いつも背中ばかり見ていた遼ちゃんが隣にいる。

私、すごく幸せだよ。



「葵の荷物重いな~、何入ってんだ?」

「遼ちゃんの荷物が軽いだけだよ。女の子は色々と必要なものがあるの!」


荷物の比べっこをしてる私たちは、嶌田部長に声をかけられてようやく周りの視線に気づいた。


「おまえたち、付き合ってるの?」

目がテンになってる嶌田部長と、答えを待ってるみんなの大きな目。

急に恥ずかしくなって顔が赤くなった。


「うん。
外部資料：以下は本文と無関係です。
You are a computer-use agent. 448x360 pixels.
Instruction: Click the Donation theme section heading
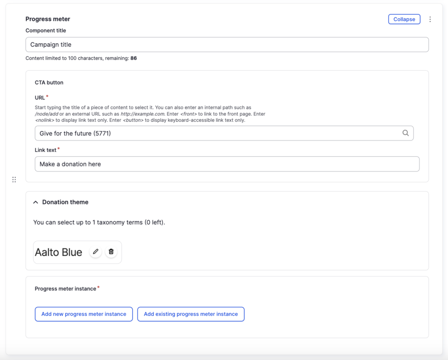point(65,202)
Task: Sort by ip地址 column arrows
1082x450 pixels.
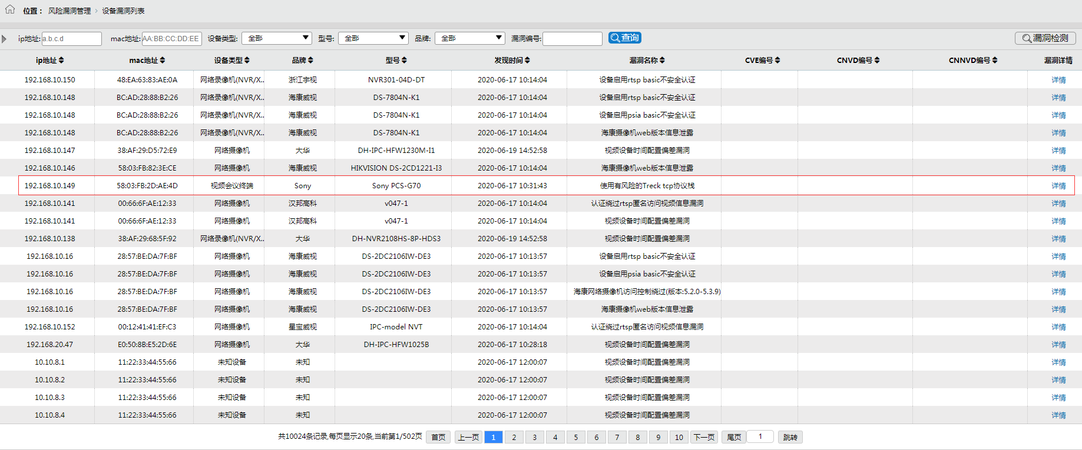Action: click(61, 61)
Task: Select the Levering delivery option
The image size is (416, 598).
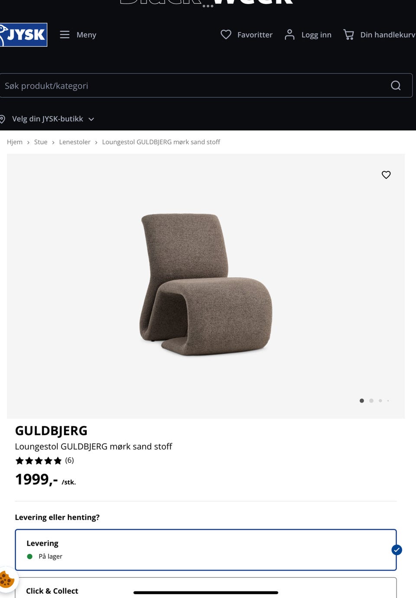Action: 206,550
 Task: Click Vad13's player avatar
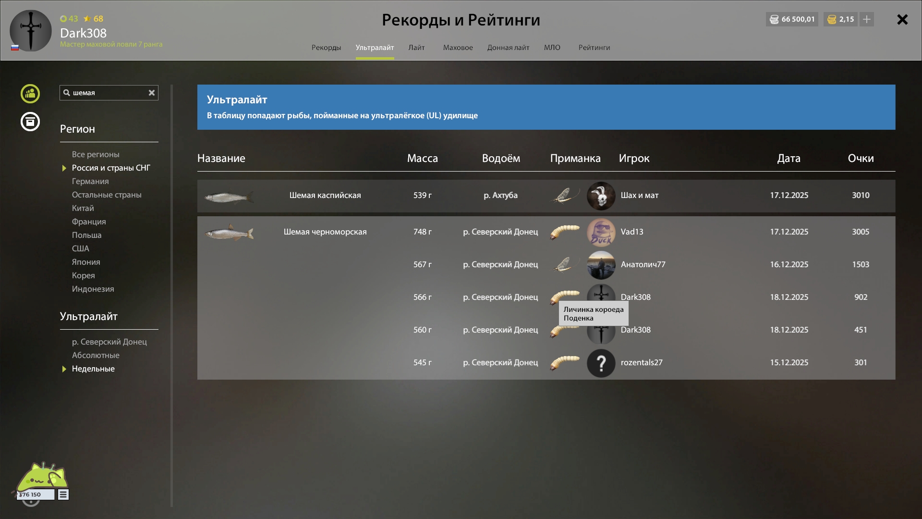click(601, 232)
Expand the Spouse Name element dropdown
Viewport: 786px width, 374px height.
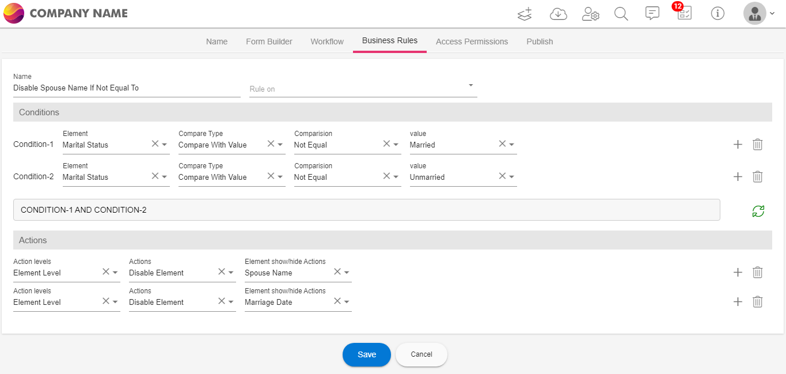[347, 273]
俺達付き合ってるから!」

遼ちゃんが私の肩を引き寄せて、笑顔でみんなに答えた。


私はさらに顔が熱くなって茹でタコ状態。

そんな私の顔を、遼ちゃんは嬉しそうに覗き込んだ。


「大丈夫?葵、顔真っ赤だよ」


大丈夫なわけないでしょ!

遼ちゃんのせいだよ。

みんなの前で肩寄せたり、付き合ってるって宣言したり…。

顔が赤いって言われると、よけい赤くなるじゃない!


「も~~、大丈夫じゃないよぉ!」

遼ちゃんの胸を思いっきり叩いた。

「なんだよ!何が大丈夫じゃないんだ?」

鈍感な遼ちゃんはさらに私の顔を覗き込み、私は背中を向けた。


本当は嬉しくて嬉しくてたまらなかった。

赤い顔がにやけそうになって、必死で顔を隠したんだ。